> [WHAT THE TASK REQUIRES]: Every line below that has the string "agent" needs to be copied.

> [AVAILABLE RECORDS]:
· · ·

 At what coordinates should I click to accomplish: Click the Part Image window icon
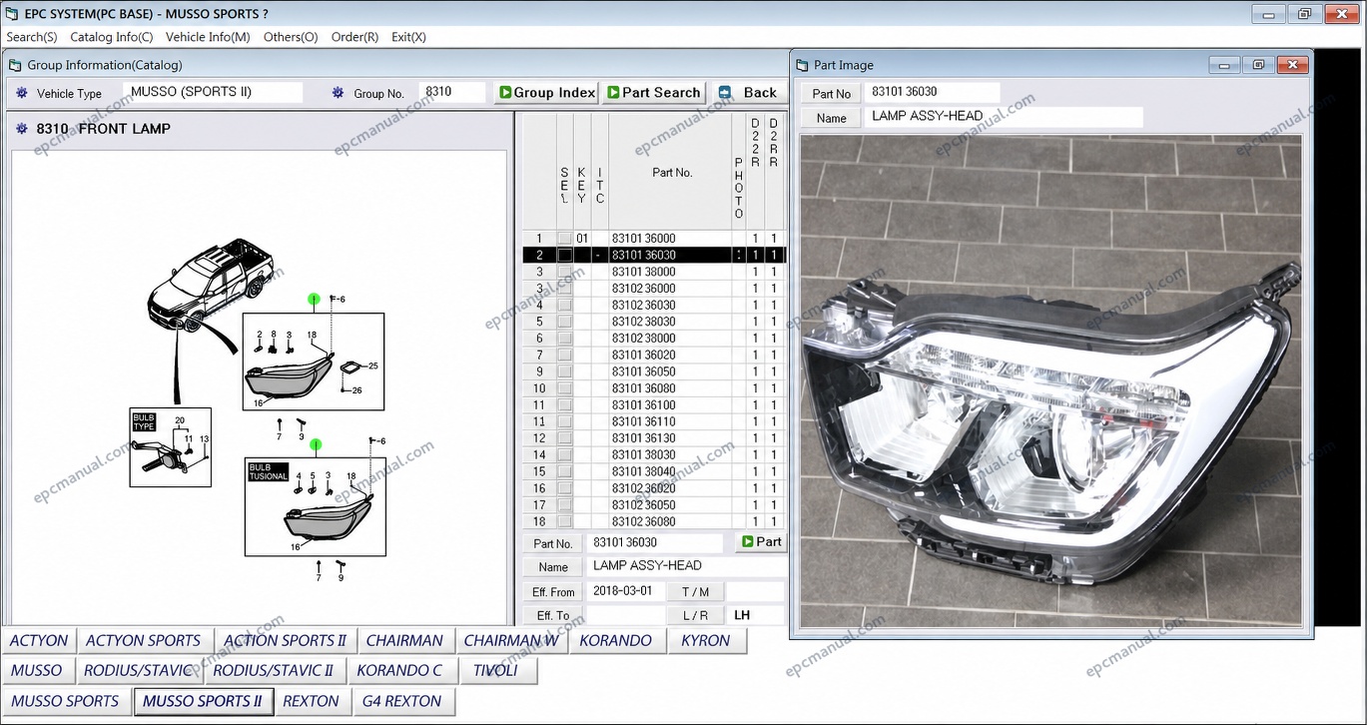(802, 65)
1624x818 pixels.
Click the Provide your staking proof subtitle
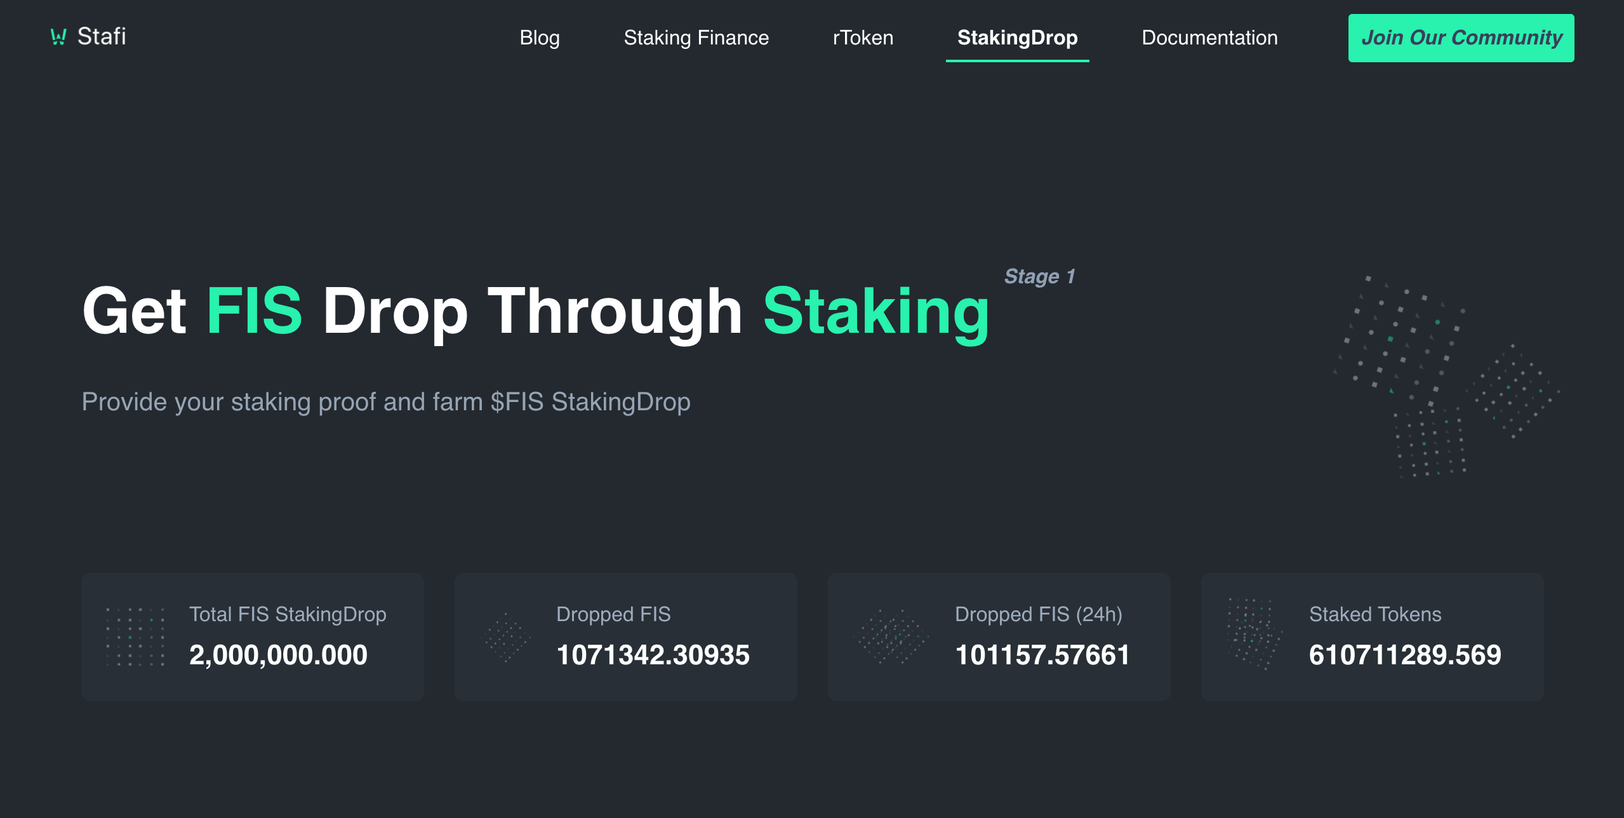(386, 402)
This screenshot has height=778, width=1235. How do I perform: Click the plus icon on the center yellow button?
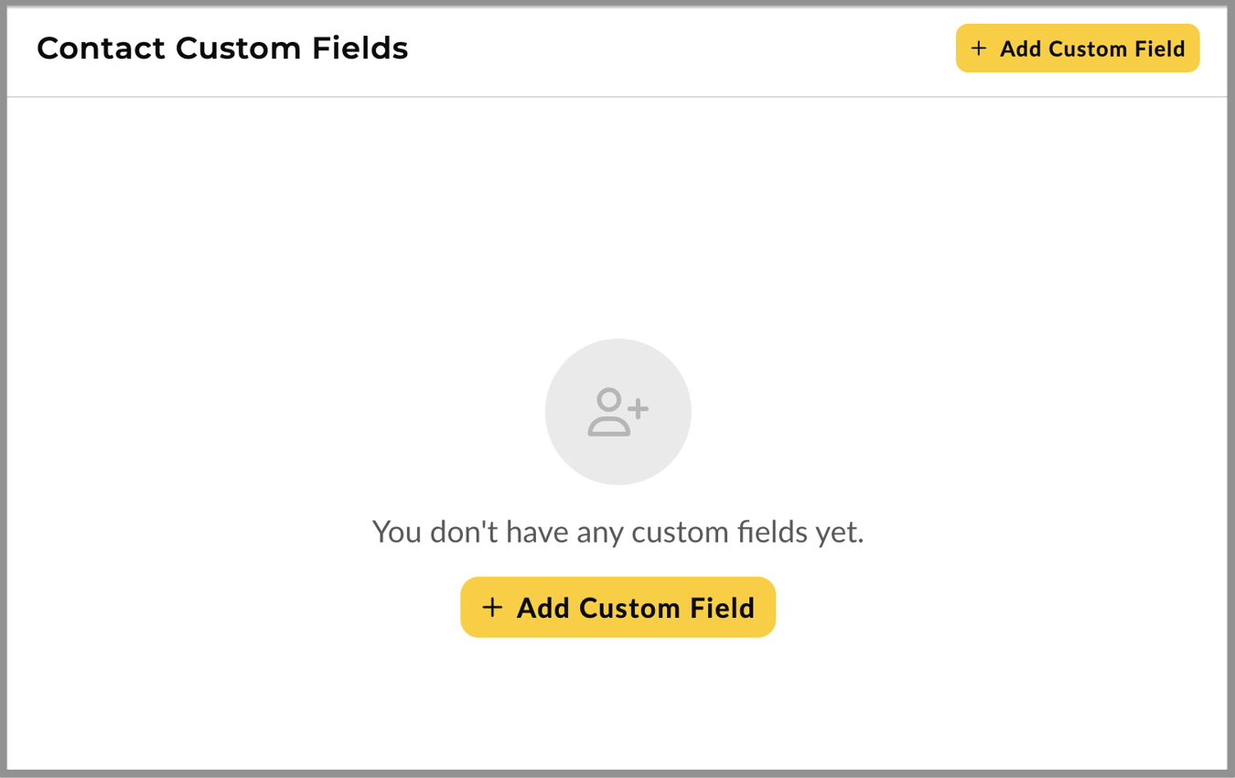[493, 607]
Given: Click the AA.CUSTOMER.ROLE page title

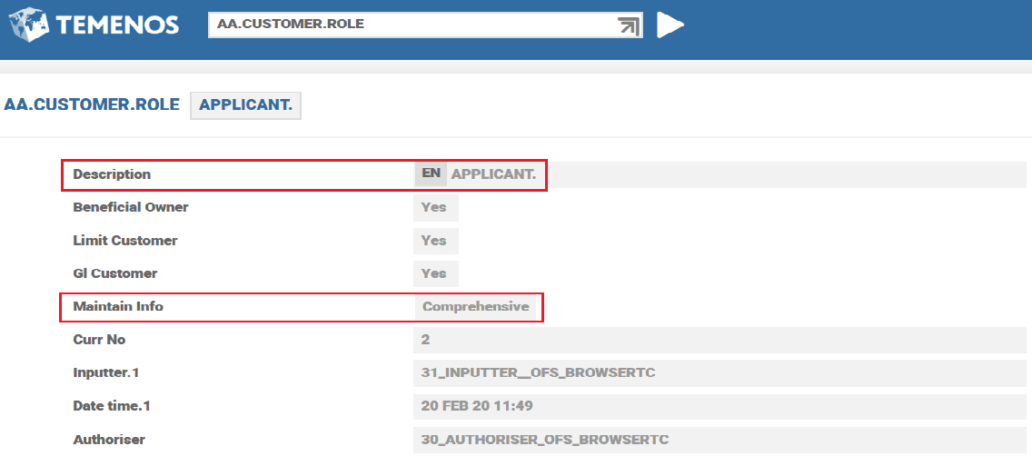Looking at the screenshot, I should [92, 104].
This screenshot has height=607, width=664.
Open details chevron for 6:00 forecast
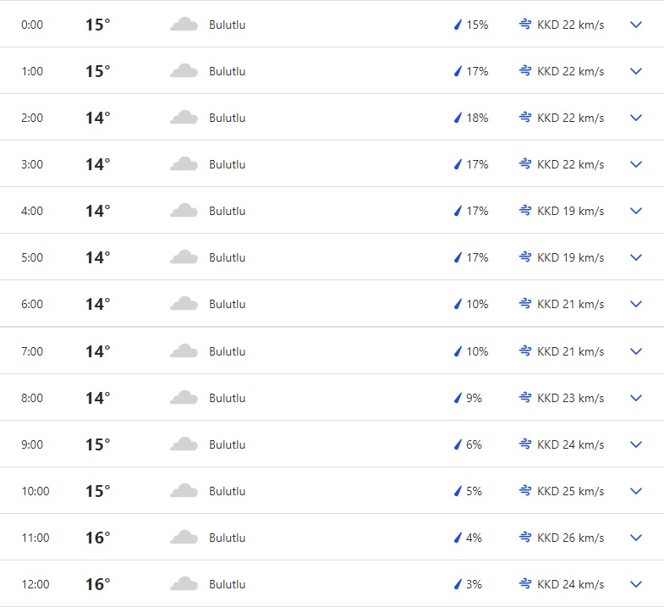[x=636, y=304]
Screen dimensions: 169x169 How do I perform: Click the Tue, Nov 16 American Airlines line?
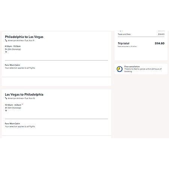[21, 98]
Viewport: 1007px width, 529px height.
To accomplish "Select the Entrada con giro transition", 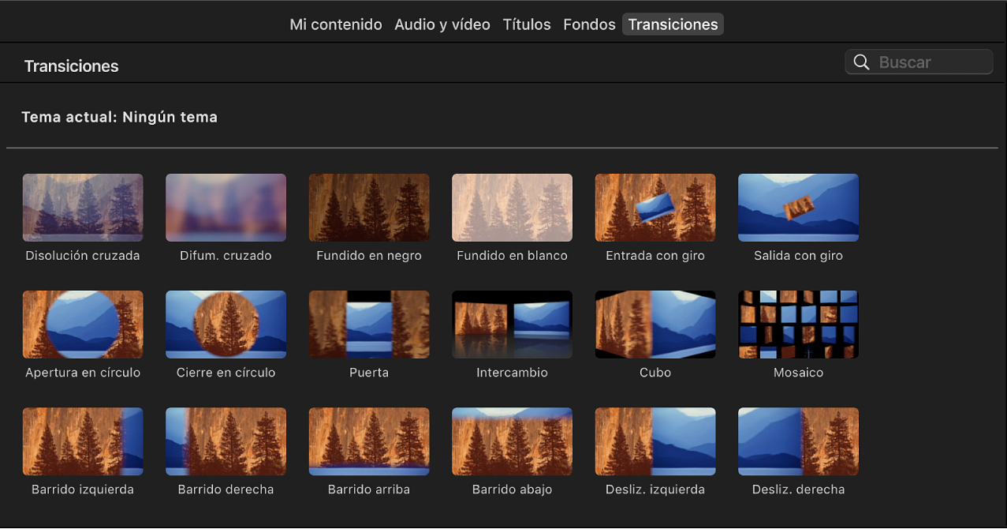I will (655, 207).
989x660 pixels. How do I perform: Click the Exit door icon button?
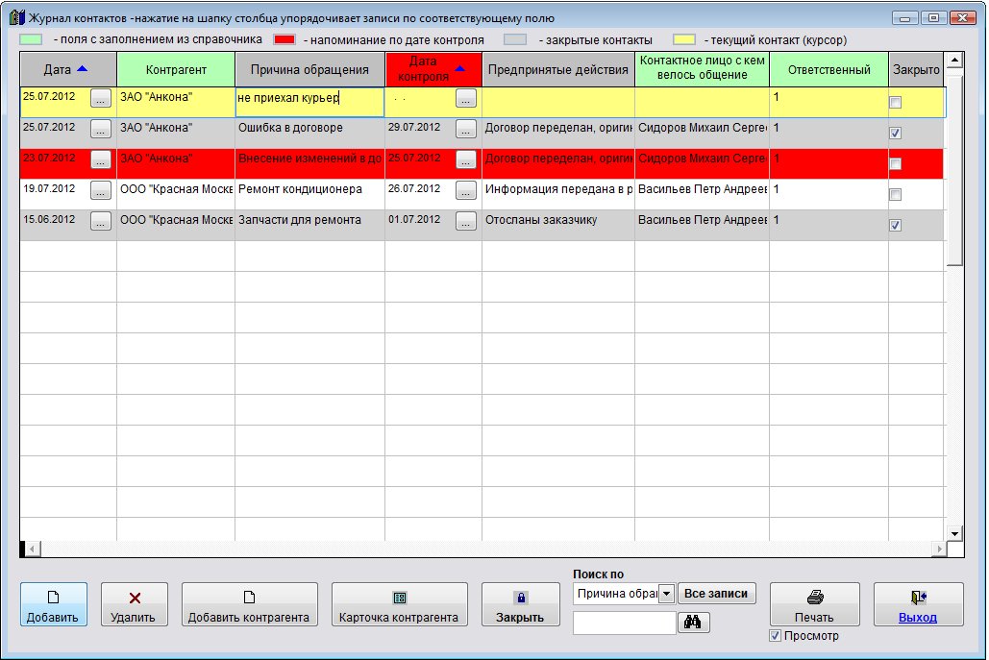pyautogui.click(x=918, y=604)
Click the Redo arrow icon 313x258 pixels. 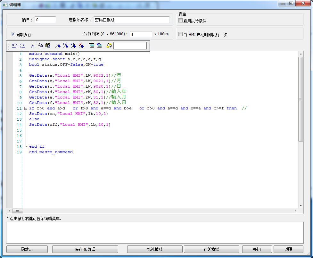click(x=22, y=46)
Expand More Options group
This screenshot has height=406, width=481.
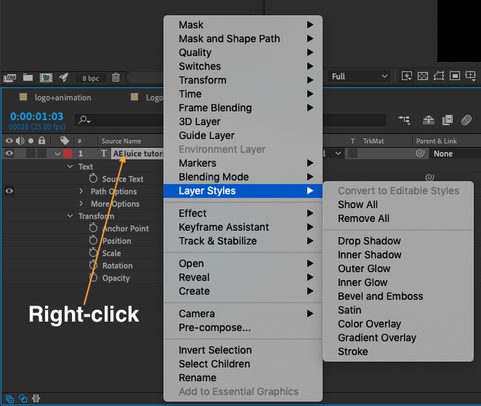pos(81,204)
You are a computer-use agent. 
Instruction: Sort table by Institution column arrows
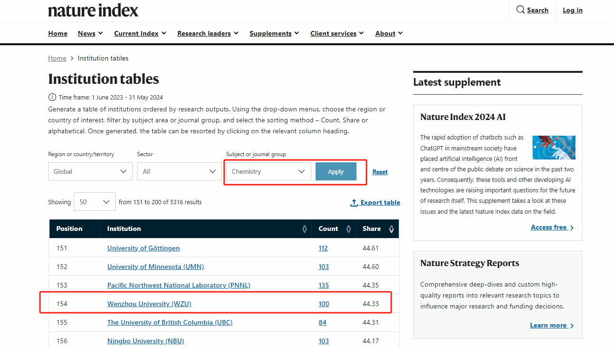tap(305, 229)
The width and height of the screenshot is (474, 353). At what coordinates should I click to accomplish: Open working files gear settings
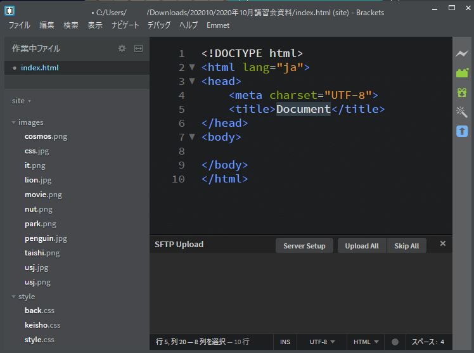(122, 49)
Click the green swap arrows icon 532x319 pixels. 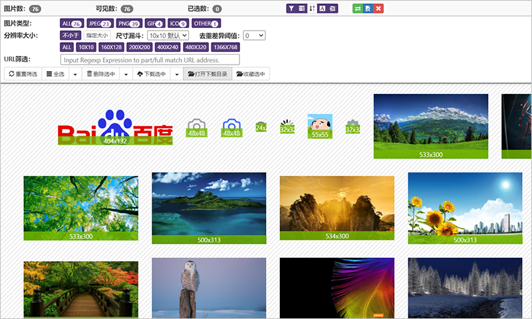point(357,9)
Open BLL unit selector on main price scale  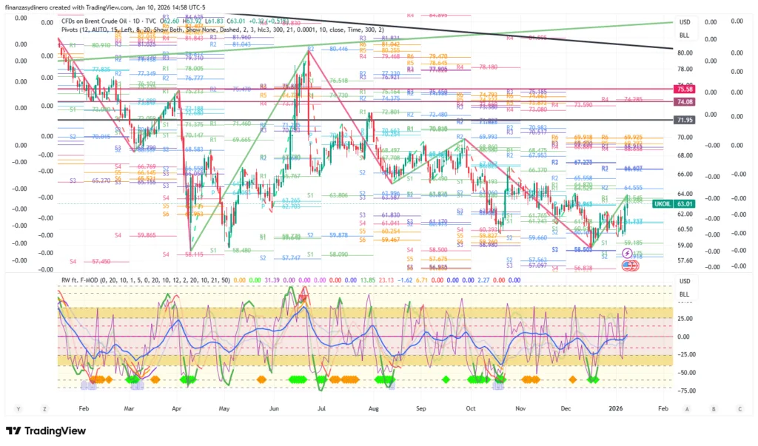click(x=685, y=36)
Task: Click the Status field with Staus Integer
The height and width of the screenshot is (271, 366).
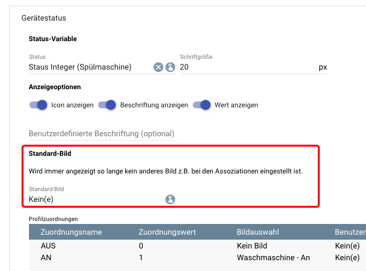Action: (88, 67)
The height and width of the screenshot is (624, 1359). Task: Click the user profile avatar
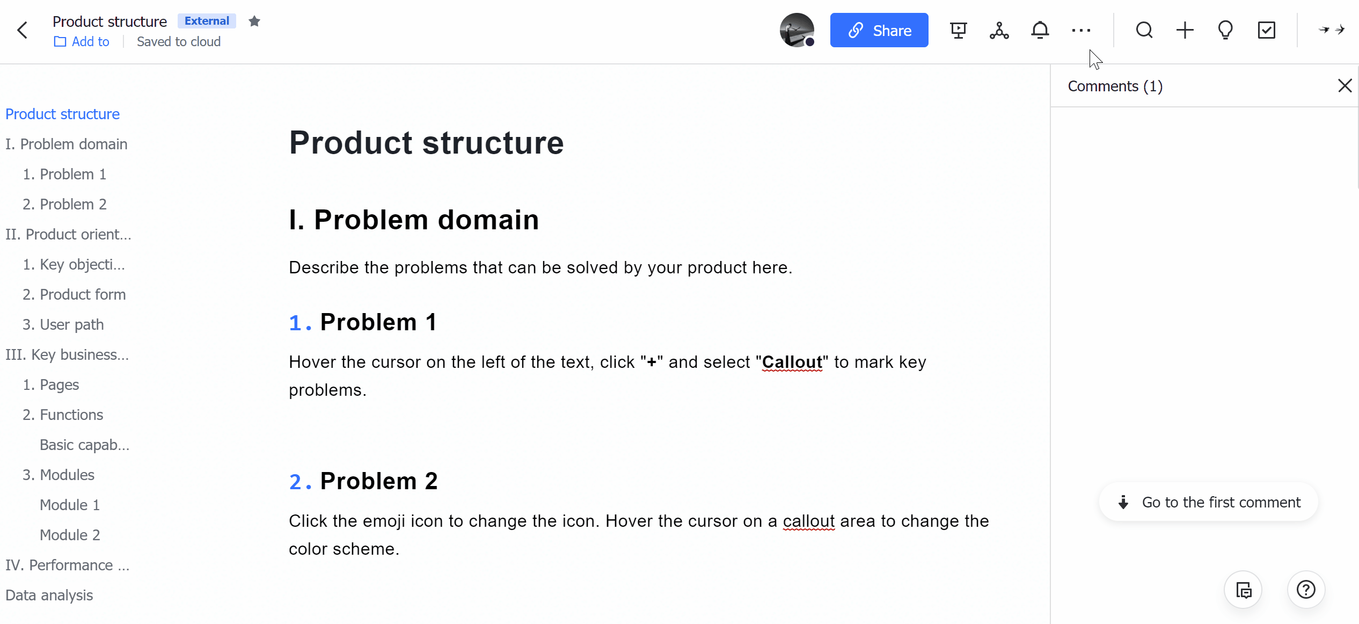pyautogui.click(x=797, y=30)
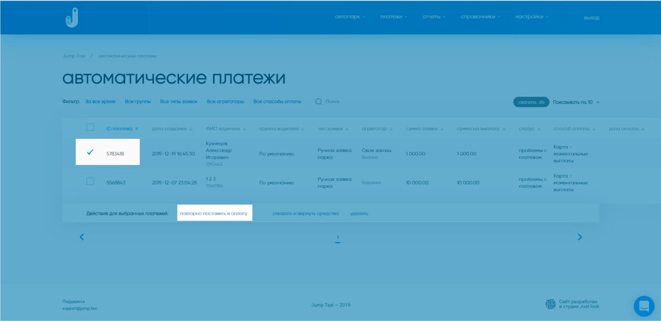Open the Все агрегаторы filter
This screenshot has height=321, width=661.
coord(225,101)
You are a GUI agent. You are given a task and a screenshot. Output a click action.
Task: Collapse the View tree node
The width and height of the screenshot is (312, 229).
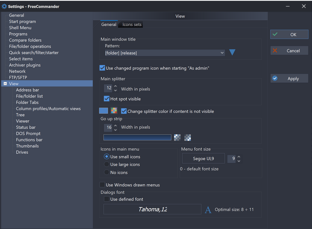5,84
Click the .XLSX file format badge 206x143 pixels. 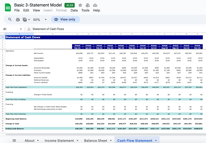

· · ·

> [ANSWER TO THE EXERCISE]:
You are a computer-use agent. 
You are a GUI agent. You are given a task and a screenshot. Output a click action.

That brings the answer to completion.